Maar onder dergelijke omstandigheden kan een verandering van de emissiviteit van het oceaanwater plotseling wel een rol spelen. Onderzoek van Van Alstyne en Olson uit 2014 (Estimating variation in surface emissivities of intertidal macroalgae using an infrared thermometer and the effects on temperature measurements) laat namelijk zien dat algenbloei wel degelijk kan zorgen voor een (forse) verandering van de emissiviteit van het water.
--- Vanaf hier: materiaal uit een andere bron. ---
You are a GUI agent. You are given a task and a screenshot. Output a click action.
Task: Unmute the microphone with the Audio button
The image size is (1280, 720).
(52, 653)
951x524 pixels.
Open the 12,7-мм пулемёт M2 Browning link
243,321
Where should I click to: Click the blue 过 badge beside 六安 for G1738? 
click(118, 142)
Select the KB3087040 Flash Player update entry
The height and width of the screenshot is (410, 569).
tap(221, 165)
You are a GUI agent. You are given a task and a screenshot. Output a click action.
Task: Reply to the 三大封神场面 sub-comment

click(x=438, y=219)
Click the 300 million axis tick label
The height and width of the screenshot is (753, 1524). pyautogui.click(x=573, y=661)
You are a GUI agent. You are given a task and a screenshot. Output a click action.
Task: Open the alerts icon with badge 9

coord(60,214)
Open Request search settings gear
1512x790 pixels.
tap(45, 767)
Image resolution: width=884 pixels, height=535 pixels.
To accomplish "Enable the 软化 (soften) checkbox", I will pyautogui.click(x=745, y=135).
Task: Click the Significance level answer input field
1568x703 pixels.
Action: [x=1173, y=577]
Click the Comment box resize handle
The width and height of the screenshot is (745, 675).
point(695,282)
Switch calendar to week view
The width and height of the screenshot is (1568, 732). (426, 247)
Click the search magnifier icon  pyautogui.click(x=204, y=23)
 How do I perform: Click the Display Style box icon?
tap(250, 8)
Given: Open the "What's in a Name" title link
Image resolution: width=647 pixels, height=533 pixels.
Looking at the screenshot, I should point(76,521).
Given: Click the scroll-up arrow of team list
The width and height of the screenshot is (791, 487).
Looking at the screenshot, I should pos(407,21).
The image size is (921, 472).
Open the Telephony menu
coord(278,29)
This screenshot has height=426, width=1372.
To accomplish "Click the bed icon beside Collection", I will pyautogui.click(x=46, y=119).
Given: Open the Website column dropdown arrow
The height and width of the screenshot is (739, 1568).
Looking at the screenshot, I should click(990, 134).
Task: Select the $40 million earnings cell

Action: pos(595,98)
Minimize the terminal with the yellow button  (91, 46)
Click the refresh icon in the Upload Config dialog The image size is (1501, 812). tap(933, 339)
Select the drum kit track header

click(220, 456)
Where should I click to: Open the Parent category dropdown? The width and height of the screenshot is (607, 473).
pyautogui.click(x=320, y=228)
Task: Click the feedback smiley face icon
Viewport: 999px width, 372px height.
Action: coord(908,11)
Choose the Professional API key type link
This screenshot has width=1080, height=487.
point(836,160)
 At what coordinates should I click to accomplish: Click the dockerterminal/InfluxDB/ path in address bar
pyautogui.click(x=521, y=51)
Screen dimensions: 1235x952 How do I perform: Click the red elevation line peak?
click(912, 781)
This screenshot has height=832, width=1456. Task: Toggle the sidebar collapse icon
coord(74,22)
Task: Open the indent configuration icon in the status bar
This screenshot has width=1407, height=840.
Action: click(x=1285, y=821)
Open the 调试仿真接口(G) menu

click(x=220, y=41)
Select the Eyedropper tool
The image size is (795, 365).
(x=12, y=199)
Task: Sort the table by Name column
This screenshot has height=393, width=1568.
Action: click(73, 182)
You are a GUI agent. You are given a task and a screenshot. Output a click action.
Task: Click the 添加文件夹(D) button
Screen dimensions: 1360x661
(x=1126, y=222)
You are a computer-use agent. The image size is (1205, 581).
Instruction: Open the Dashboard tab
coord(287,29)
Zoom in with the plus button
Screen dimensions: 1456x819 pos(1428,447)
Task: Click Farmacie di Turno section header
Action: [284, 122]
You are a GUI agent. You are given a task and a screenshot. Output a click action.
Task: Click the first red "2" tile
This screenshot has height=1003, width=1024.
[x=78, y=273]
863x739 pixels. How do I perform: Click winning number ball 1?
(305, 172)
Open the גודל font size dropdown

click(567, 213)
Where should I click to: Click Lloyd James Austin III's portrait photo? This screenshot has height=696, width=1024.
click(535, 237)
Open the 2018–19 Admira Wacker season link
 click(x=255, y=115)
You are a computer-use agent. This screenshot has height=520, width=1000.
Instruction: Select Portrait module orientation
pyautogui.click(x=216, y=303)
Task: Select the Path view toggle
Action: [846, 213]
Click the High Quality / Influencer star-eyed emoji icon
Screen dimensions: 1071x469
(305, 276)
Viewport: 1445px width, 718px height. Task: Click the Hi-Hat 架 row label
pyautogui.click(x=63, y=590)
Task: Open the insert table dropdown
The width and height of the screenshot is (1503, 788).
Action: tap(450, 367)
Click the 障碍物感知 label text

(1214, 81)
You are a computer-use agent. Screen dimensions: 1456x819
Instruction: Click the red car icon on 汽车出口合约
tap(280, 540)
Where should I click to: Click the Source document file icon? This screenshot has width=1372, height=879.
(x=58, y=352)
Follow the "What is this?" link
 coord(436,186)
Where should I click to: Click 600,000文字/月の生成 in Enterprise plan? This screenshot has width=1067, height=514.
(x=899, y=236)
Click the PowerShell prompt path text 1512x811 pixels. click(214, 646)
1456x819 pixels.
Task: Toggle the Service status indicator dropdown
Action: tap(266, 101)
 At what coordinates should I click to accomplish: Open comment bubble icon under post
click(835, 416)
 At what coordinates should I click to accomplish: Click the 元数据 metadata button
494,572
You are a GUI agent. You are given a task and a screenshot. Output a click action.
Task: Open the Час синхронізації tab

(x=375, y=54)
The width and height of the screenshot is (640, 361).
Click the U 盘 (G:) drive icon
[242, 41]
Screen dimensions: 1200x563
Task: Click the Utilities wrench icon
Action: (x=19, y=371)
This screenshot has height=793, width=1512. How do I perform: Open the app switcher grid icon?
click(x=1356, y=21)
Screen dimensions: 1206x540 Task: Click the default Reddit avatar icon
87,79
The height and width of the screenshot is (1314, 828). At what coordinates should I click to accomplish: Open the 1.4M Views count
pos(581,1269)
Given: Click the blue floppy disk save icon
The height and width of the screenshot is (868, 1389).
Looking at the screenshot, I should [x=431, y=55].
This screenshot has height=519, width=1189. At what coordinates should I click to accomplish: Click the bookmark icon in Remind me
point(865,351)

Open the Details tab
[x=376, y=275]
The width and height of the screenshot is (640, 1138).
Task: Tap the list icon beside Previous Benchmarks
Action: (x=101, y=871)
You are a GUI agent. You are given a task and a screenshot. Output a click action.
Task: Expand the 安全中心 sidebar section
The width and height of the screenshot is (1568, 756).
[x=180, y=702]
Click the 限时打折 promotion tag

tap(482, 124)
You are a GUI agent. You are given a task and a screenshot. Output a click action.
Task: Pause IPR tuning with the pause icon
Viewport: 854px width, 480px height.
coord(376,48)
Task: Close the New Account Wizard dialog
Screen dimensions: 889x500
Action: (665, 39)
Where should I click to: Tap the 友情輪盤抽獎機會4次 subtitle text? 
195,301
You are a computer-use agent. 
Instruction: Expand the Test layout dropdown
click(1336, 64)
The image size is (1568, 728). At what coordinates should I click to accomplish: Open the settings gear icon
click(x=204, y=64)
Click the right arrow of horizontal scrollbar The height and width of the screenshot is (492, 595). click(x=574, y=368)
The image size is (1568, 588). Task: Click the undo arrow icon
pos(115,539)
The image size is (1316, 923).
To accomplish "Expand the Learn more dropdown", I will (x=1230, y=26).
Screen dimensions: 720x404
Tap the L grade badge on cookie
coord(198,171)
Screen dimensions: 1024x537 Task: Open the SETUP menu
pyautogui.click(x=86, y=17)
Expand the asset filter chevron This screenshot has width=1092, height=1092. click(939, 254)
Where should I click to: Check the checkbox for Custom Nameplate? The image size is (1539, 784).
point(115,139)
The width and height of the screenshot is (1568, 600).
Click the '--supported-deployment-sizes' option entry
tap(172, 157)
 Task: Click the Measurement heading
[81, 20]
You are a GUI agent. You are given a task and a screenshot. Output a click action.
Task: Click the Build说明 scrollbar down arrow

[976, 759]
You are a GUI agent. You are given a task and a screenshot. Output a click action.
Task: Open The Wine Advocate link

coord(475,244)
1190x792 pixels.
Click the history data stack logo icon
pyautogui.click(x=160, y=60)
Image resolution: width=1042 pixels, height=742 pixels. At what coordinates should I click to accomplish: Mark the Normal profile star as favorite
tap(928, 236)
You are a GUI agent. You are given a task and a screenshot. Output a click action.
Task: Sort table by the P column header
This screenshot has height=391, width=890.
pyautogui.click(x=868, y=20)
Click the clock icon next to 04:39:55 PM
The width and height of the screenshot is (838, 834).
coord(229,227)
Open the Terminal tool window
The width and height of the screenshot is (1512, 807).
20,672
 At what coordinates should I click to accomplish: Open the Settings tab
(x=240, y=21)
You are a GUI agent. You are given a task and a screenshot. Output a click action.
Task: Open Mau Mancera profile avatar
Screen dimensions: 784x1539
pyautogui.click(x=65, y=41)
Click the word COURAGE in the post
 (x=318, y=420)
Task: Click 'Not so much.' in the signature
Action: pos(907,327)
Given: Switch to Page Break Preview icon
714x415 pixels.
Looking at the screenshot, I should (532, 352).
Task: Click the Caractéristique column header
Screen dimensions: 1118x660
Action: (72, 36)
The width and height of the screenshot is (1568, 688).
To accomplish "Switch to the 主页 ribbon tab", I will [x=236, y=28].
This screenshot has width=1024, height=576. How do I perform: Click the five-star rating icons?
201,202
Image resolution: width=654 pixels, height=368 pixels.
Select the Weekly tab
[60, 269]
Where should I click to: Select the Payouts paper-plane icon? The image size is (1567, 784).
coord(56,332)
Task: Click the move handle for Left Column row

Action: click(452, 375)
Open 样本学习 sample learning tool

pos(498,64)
Algenbloei kan dus zorgen voor een ‘warme zone’ binnen het homogene oceaan-gebied. In een aantal recente blogs (zie link, link en link) ben ik ingegaan op de enorme opmars van het ‘Sargassum horneri’, een bruine macroalgensoort die inmiddels “duivelskruid” wordt genoemd. Een plaag voor de toeristische stranden van het Carabisch gebied, maar waarschijnlijk ook voor het West Europees klimaat.
In deze eeuw is het aantal “dead zones”, waar, dankzij een enorm fosfaatoverschot geen zeeleven meer mogelijk is, vertienvoudigd. Het stimuleren van algengroei bleek geen onverdeeld succes op te leveren in de strijd tegen kooldioxide.
Het is natuurlijk wel zo dat waarschijnlijk niet alleen de toename van fosfaatbemesting algenbloei veroorzaakt. In het ELME rapport (Europese Leefstijlen en Mariene ecosystemen) concentreert zich ook op overbevissing, chemische vervuiling en habitatverlies als oorzaken voor de massale algenbloei. Overbevissing treft op dit moment al meer dan 30 procent van de wereldzeeën volgens het FAO-rapport “State of world fisheries and aquaculture” uit, 2020.
Hoe dan ook, het is duidelijk dat  algenbloei een steeds groter probleem lijkt te worden met  grote uitstralingseffecten.
Zo zal de problematiek van de Golf van Mexico, net zoals die van de Sargassozee, zonder twijfel invloed hebben op de warme golfstroom en die van het semi-permanente hogedrukgebied bij de Azoren, wat dus weer zijn weerslag heeft op het West-Europese klimaat.